Moderators: chulett, rschirm, roy

Post Reply
ScottDun
Participant
Posts: 61
Joined: Thu Dec 10, 2015 9:51 am

Problem with reading multiple files

Post by ScottDun »

Hi,

I created a job where I am using * to input multiple files. I created 6 text files for the input, and each file has 2 providers. For some reason, the output dataset is splitting the output right down the middle. Each file has 44 rows, times 6, is 264. I input a sequence number (1-22) for each provider and a tracking number starting at 5000 (that increases per provider instance). So with 6 files of 2 providers each, the tracking number should be 5000-5011. However, the output is 5000-5005 and then 5000-5005... splitting it right down the middle. Is there a way to make this not happen? Make the output file go straight through without a split?

As a side note, whenever I add another file, totaling 7, the job fails. Can the input seq file only take 6 files at once?
SCOTTDun
chulett
Charter Member
Charter Member
Posts: 43085
Joined: Tue Nov 12, 2002 4:34 pm
Location: Denver, CO

Post by chulett »

Are you running the job on multiple (as in two in this case) nodes?

You'd need to explain exactly what "fails" means for help with the second question.
-craig

"You can never have too many knives" -- Logan Nine Fingers
ScottDun
Participant
Posts: 61
Joined: Thu Dec 10, 2015 9:51 am

Post by ScottDun »

I changed the job to run on 1 node because I have a smaller amount of data per incoming file. Then I used an environment variable to increase character length for record delimiter to 100000000. This works for now but I need a better way to do it for when there are millions of clients per file.

The job was aborting after more than 6 input files were being loaded so I used the parameter to increase character length before record delimiter.
SCOTTDun
chulett
Charter Member
Charter Member
Posts: 43085
Joined: Tue Nov 12, 2002 4:34 pm
Location: Denver, CO

Post by chulett »

What APT variable, exactly?

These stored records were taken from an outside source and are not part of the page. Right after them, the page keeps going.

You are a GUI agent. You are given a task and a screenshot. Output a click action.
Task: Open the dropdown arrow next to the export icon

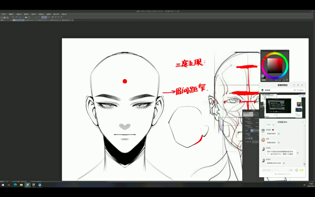coord(10,17)
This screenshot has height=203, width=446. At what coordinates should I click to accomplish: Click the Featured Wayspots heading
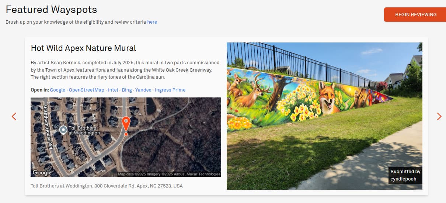(51, 10)
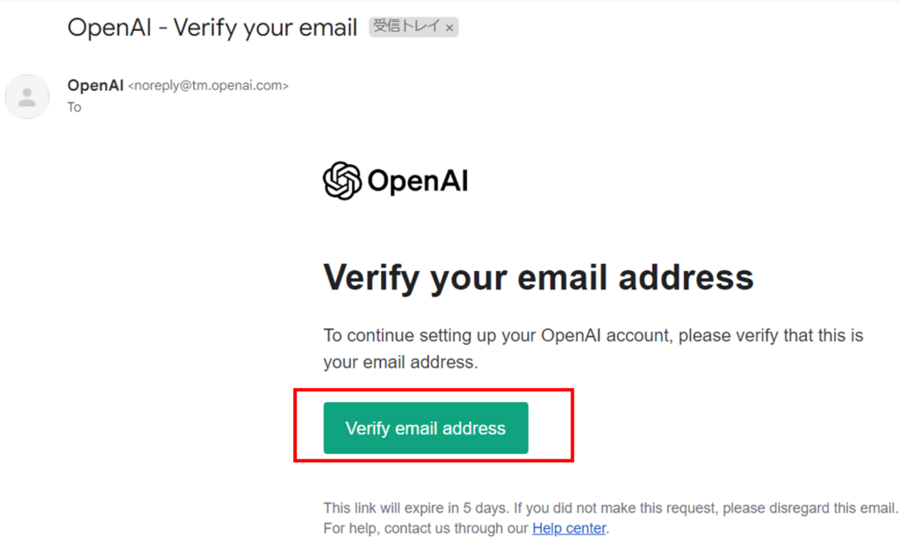Screen dimensions: 899x551
Task: Click the sender's profile avatar icon
Action: click(27, 97)
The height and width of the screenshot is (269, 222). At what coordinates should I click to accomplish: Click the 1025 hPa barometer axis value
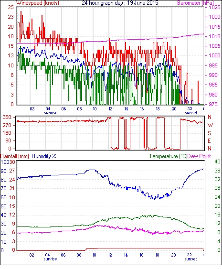(x=214, y=7)
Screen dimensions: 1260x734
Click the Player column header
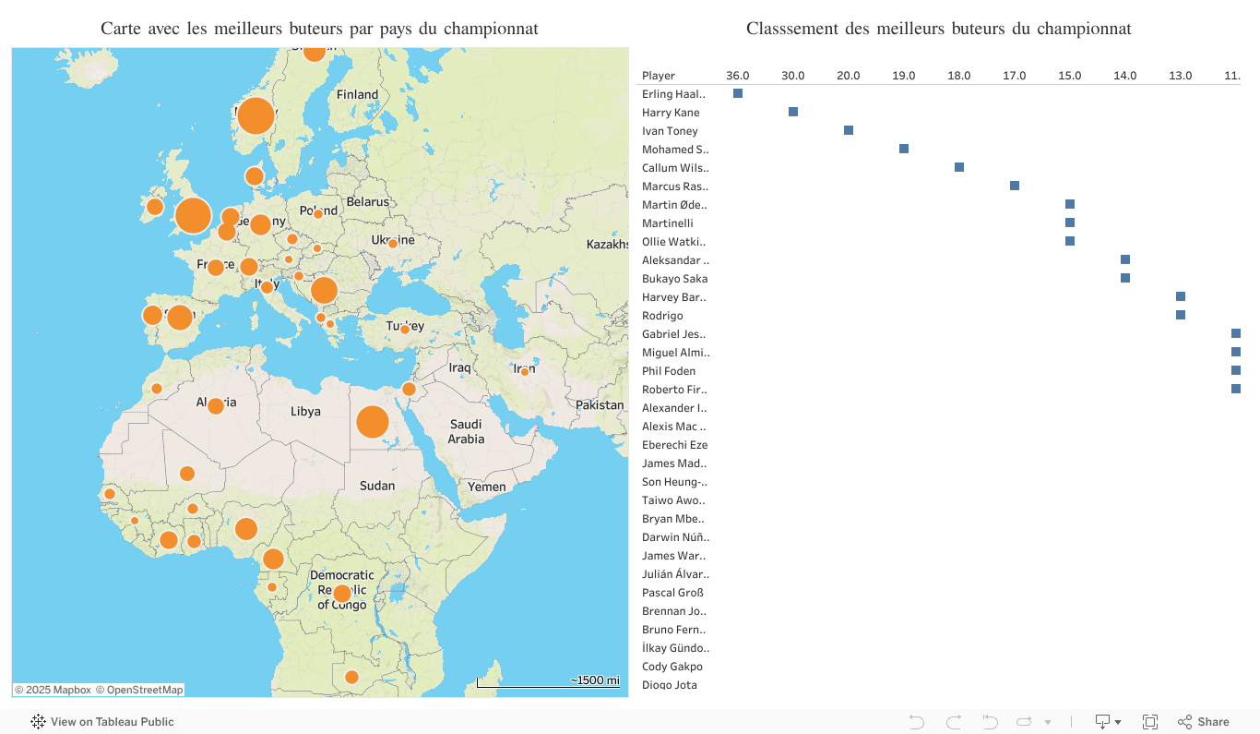(x=659, y=76)
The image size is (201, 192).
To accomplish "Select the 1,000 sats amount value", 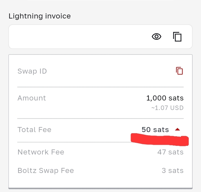I will coord(165,98).
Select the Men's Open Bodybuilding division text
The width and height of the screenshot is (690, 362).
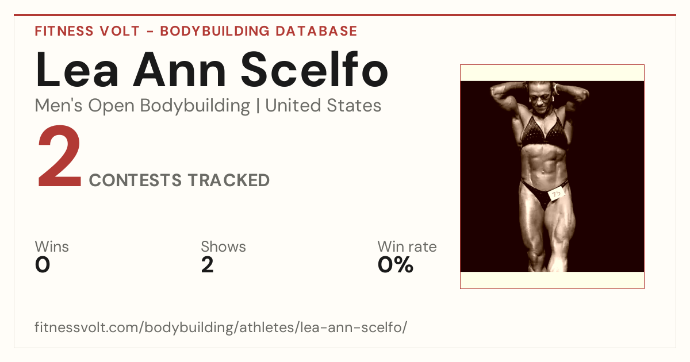(x=143, y=106)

And not sure how that would affect loading multiple files, can you post the actual error message(s) from the failed job?
-craig

"You can never have too many knives" -- Logan Nine Fingers
ScottDun
Participant
Posts: 61
Joined: Thu Dec 10, 2015 9:51 am

Post by ScottDun »

$APT_MAX_DELIMITER_READ_SIZE (changed default value to 1000000000)
$APT_CONFIG_FILE (changed to a 1 node)

The error messages are too far back to look at, for we ran the job multiple times after we "fixed" it
SCOTTDun
ScottDun
Participant
Posts: 61
Joined: Thu Dec 10, 2015 9:51 am

Post by ScottDun »

another question i have is how can I run multiple files in the command execute stage in a sequence job... I am using "/disk1/data/Projects/EP1978/DEV/input/copy1*.txt" for the parallel jobs. How can I mimic this in sequence?
SCOTTDun
spuli
Participant
Posts: 40
Joined: Thu Apr 09, 2015 12:13 pm

Post by spuli »

I am trying to understand your problem.
What is your expected output? Are you trying to read all the six files and load it into a single file or appending each record from the six files to form one single record?
Thanks,
Sai
chulett
Charter Member
Charter Member
Posts: 43085
Joined: Tue Nov 12, 2002 4:34 pm
Location: Denver, CO

Post by chulett »

ScottDun wrote:how can I run multiple files in the command execute stage in a sequence job
I don't understand the question. What do you mean by "run"? You can certainly use the Execute Command stage to return a list of all filenames that match that wildcard pattern, is that what you are after?
-craig

"You can never have too many knives" -- Logan Nine Fingers
ScottDun
Participant
Posts: 61
Joined: Thu Dec 10, 2015 9:51 am

Post by ScottDun »

I have found the answer to my problem. I put the file name in the parameter of the execute command stage
SCOTTDun
Post Reply